Former security education coordinator for the Yale Police Department Susan Burhans filed a suit against Yale on Friday afternoon, alleging that her attempts to notify administrators of the University’s noncompliance with Title IX led to her unfair dismissal.

Wendy Murphy, an attorney on Burhans’ legal team, said the case is framed as a Title IX retaliation suit, as Burhans allegedly brought information concerning violations of Title IX and related laws to University administrators but was repeatedly met with hostility or indifference. The complaint claims that Burhans uncovered several University policies over the past decade that promoted a hostile sexual climate on campus and warranted overhaul. Despite her attempts to alert officials of her concerns after she was hired in 1999, administrators ignored her efforts and retaliated by stripping her of job responsibilities and terminating her position, Murphy said.

University Spokesman Tom Conroy said in an email to the News that Yale has not yet officially been served with the complaint, but that the lawsuit is “baseless and Yale will defend it vigorously.”

Burhans’ claims follow a 15-month Title IX investigation that ended in June by the Department of Education’s Office of Civil Rights (OCR) into Yale’s sexual climate, and several parts of her complaint cite the agreement made between the University and the OCR.

“[Burhans]’s suit is focused on the retaliation she experienced over a period of many years,” said Murphy, who is a an adjunct professor at New England Law in Boston and a well-known victims’ rights advocate. “She was either rebuffed or punished for trying to fix problems at Yale.

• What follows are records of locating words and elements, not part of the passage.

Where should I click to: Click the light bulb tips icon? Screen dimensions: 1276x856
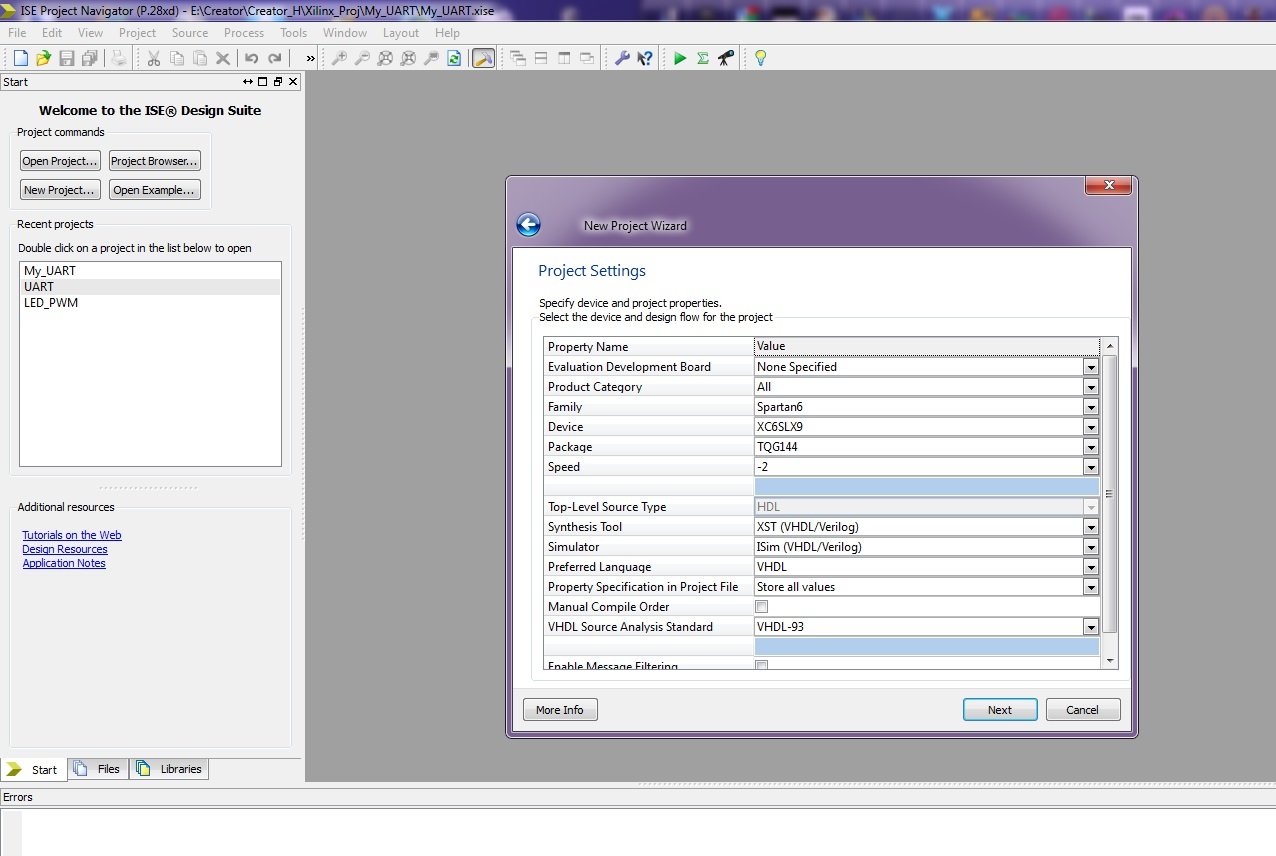click(x=760, y=59)
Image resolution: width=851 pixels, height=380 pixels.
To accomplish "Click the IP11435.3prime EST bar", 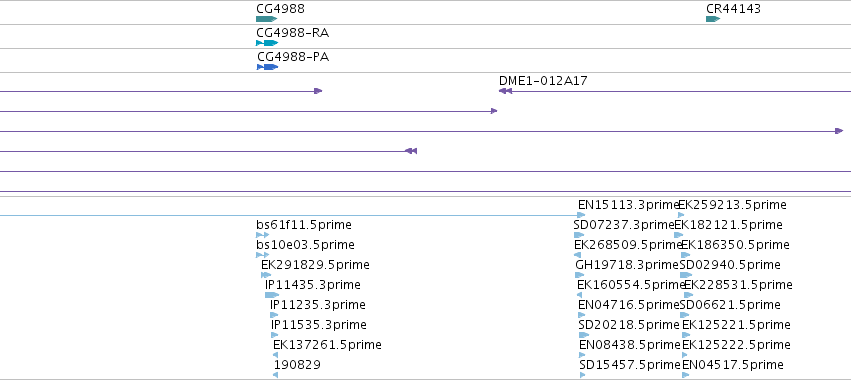I will [x=272, y=295].
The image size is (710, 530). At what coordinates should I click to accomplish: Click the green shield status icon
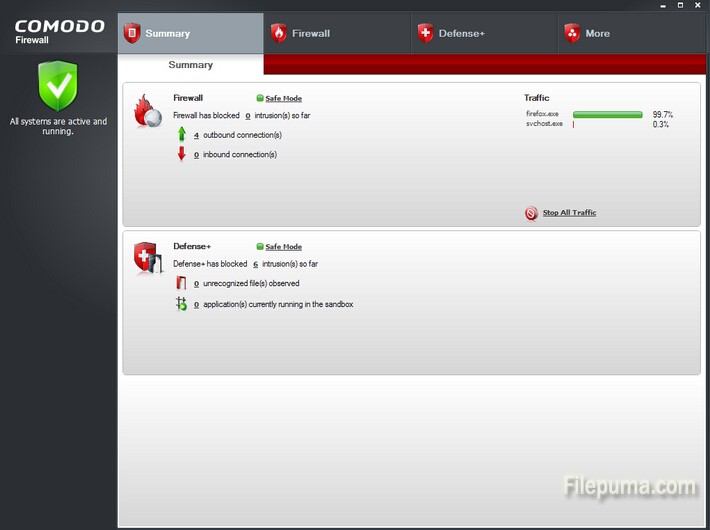[57, 86]
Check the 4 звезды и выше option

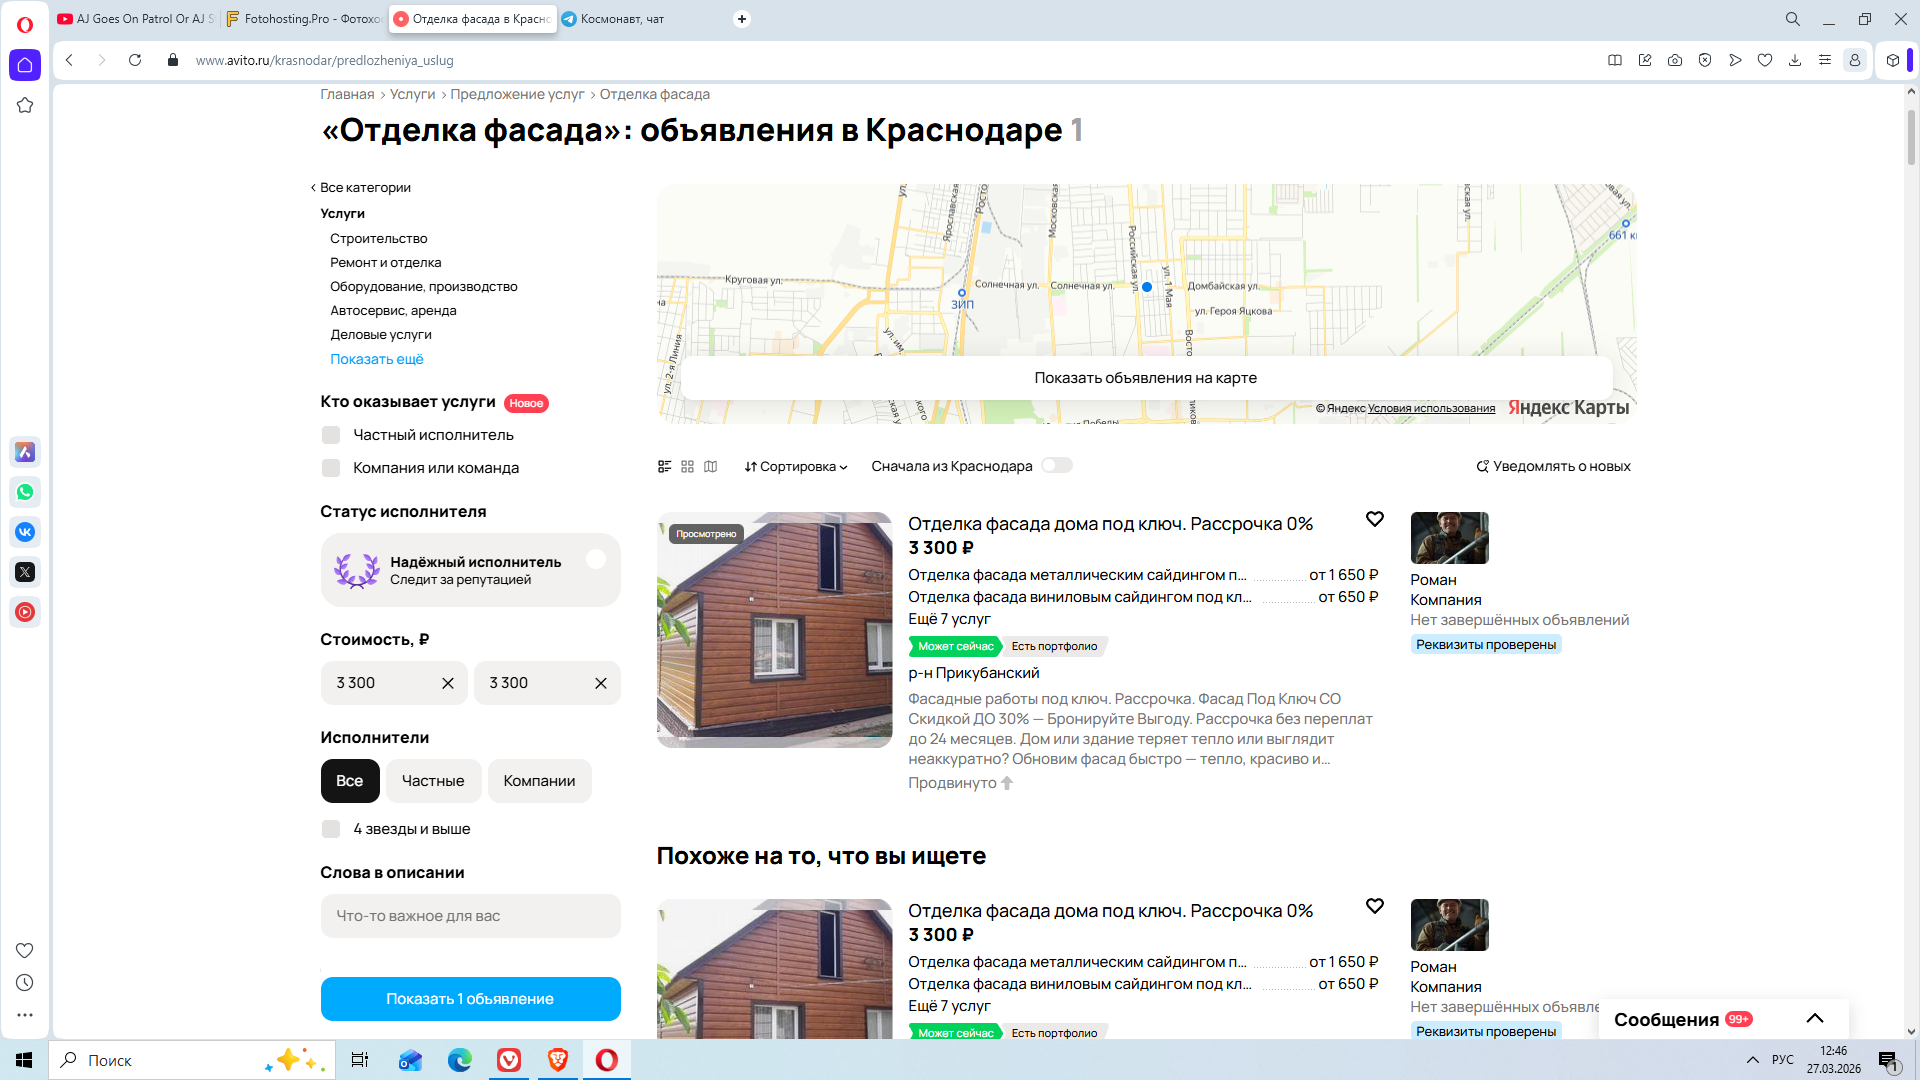(331, 829)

She really has suffered as a person and watched people on campus suffering, and she found it unacceptable.”

The suit filed Friday states that throughout a 10-year period, Burhans noticed an unhealthy sexual climate relating to alcohol abuse and inadequate resources to report cases of sexual misconduct. When Burhans allegedly notified Associate Vice President Martha Highsmith, then deputy secretary of the University, that Yale was underreporting cases of sexual misconduct, Highsmith and other administrators prevented Burhans from establishing new programs to promote a safe environment in compliance with Title IX and related laws, according to the complaint.

Burhans’ position as a security education coordinator was terminated in March 2010. She was later rehired as a project manager with no responsibilities related to Title IX. That position has also since been terminated, effective in November.

Burhans has previously sued the University regarding her employment. In May 2009, she filed suit in Connecticut Superior Court against the University on two counts of violation of the Connecticut Fair Employment Practices Act. Burhans alleged at the time that she was asked to interview with an all-male, four-person panel — an instance of possible gender discrimination — and that she never received any of the several promotions with increased compensation she was promised. The 2009 suit claimed that after filing complaints with the Connecticut Commission on Human Rights and Opportunities and the Equal Employment Opportunity Commission, administrators began to take away her responsibilities. Connecticut court records show that her 2009 allegations were deemed insufficient to constitute a hostile work environment claim, but similar allegations are repeated in the current complaint.

The new suit repeatedly points to Yale’s July 2012 “voluntary resolution agreement” with the OCR as evidence, said John Williams, Burhans’ New Haven-based attorney, because the report confirmed the University’s accountability for the same issues that Burhans brought to administrators’ attention many years prior.

“Yale at the end of the day admitted they were doing these things,” Williams said. “These [are] very things Susan warned them about and tried to fix.”

While the OCR did not find Yale in noncompliance with Title IX, its report said the University had provided inadequate resources for the reporting of sexual misconduct incidents, failed to make students aware of its existing programs and had severely underreported cases of sexual assault and harassment in recent years.

Peter Lake, director for the Center for Excellence in Higher Education Law and Policy at Stetson University, said that in the aftermath of Yale’s Title IX controversy, he is not surprised that employees would try to bring employee disputes to the federal level through claims of Title IX violations.

“The tough job for the court is to sort out what rises above the level of messy employment disputes,” he said.

Though Murphy said much of the evidence in the suit could support a case for a violation of Title VII — which prohibits employee discrimination based on sex — she added that Title IX is more applicable to the case because it involves the prevention of Burhans from implementing programs essential to improving sexual climate.

“Title IX is very broad in scope in terms of [whom] it means to protect, meaning both students and all people in the campus environment, from both sexual harassment as an individual harm and any kind of retaliation in the effort to reduce that harm,” Murphy said.

The OCR’s investigation began in April 2011 when 16 students and alumni filed a complaint alleging Yale had allowed a hostile sexual environment to persist.